We first got into trouble in our interpreter when we introduced compound expressions.  Primitive Number and Symbol values were still fairly easy to construct (and should be even simpler in our S-Expression form), but constructing a program to sum three numbers was still difficult.  It required a box-pointer diagram like this:

 

Further, we said that this corresponded to an S-Expression: (+ 1 (+ 1 1)).

This example demonstrates that we have three important cases to consider when parsing expressions: symbols (as “+” in the above example), numbers, and (trickiest of all) lists of expressions (everything between parentheses, broken by spaces).

Here we can significantly simplify the problem of parsing lists by flattening the representation.  In this case, that means recognizing that parsing (+ 1 (+ 1 1)) can be viewed as parsing (+ 1 b) where b is the result of parsing (+ 1 1).  So we need to be able to set aside a parsed-list mid-way, and resume it later with the result of a nested parsed-list.

Now we can use the “(” character as an indication that a new list is beginning, and “)” that the most current list has ended.

Finally, we have a strategy for parsing S-Expressions.  To parse an expression, we ignore characters up to the first non-whitespace character.  If it’s numeric, process the rest of the input up to a non-numeric character as data for a Number value, construct the Number, and return it.  Likewise (but for alphabetic characters), construct Symbol values.  If a “(” character is encountered, push a new Pair value onto the stack, then proceed to parse sub-expressions by allocating a new Pair for each one, linked to the end of the list on the top of the stack.  Finally, when a “)” character is found, pop the Pair from the top of the stack and either insert it in the outer list (if the stack isn’t empty), or return it as the final result.

This informal description essentially captures a push-down automaton.  By explicitly defining the set of states we can be in, rules for transitioning from one state to the next, and rules for constructing terms from the strings captured between states, we can completely define our S-Expression parser.

Actual Code

Just as we did last time, we’ll start with the basic type signature of the function we aim to define:

Value* ReadSExpression(std::istream& input);

This says that if we can provide a source of text (whether from the console, a file, the network, etc), the ReadSExpression function will produce a Value usable by our interpreter.

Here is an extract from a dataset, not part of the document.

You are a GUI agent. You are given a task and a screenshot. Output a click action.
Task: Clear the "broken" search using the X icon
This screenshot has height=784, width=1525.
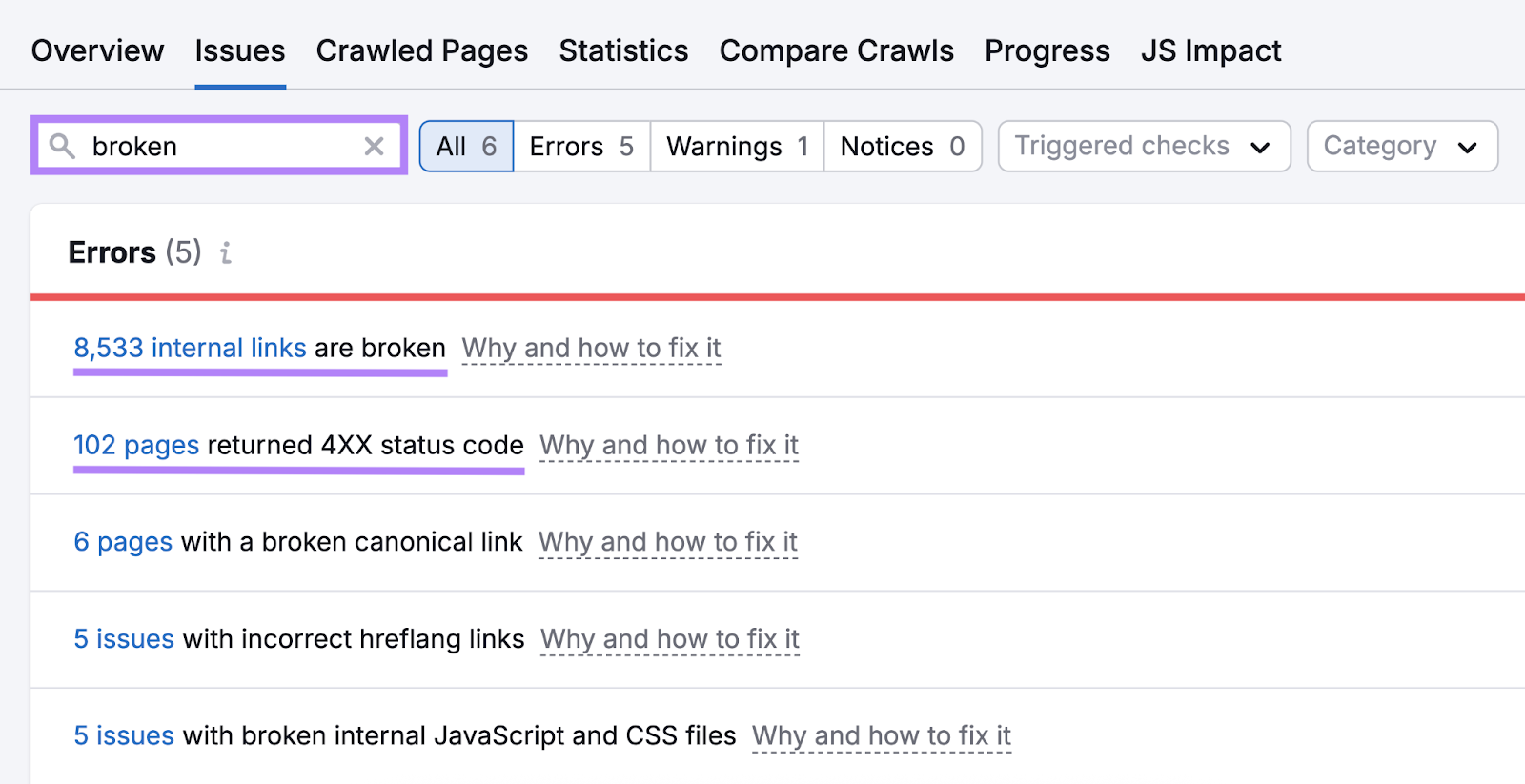click(374, 146)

Using the general strategy of defining a push-down automaton outlined above, we ought to be able to create a class to encapsulate that process, which should be straightforward to use in our final implementation of ReadSExpression by the end of this article.

Following this trail of thought, we can immediately begin by making explicit the set of states we expect to be in:

enum SExprReadState
{
    LookingForValue,
    ReadingAtom
};

Here we’ll collapse the states for reading a Symbol or a Number into the ReadingAtom state (once we’ve read the “atom” we’ll determine which type to use).

Now we’ll need some machinery for understanding these states and the various transitions between them that we may define.  I’ve prepared this machinery ahead of time (which can be safely ignored until the end, when we’ve got to compile the whole thing) in a class, StreamFSM:

    StreamFSM.hpp

To use this class, we’ll need to provide it with a character type (char should be good enough, unless we’ll need to parse UNICODE), a state type (our SExprReadState above), and the implementation type (the type of the S-Expression reader we intend to define).  We can conveniently forward-declare the whole bundle like this:

class SExprReader;
typedef StreamFSM<char, SExprReadState, SExprReader> SERBase;

Now we can begin to define the actual SExprReader class.  Here we’ll inherit from the StreamFSM to import the basic machinery, which lets us define our initial state (LookingForValue), the procedures to invoke when reading characters in any of our defined states, and the procedures to invoke when transitioning between states:

class SExprReader : public SERBase
{
public:
  SExprReader() : SERBase(LookingForValue), output_value(0)
  {
   AddStateHandler(LookingForValue, &SExprReader::LookForValue);
   AddStateHandler(ReadingAtom,     &SExprReader::ReadAtom);

   AddTransitionHandler
    (ReadingAtom, AnyState, &SExprReader::AddAtom);
   AddTransitionHandler
    (AnyState, EndOfStream, &SExprReader::ValidateState);
  }

  // […]

This is the most important part of our parser, so it’s worth going over the exact meaning of the code above.  First, the SExprReader class inherits the parsing machinery from SERBase.  In its constructor, SExprReader must give SERBase its initial state (here that initial state is LookingForValue).  It also introduces the variable output_value — which we’ll see later is the accumulator for the final parse result.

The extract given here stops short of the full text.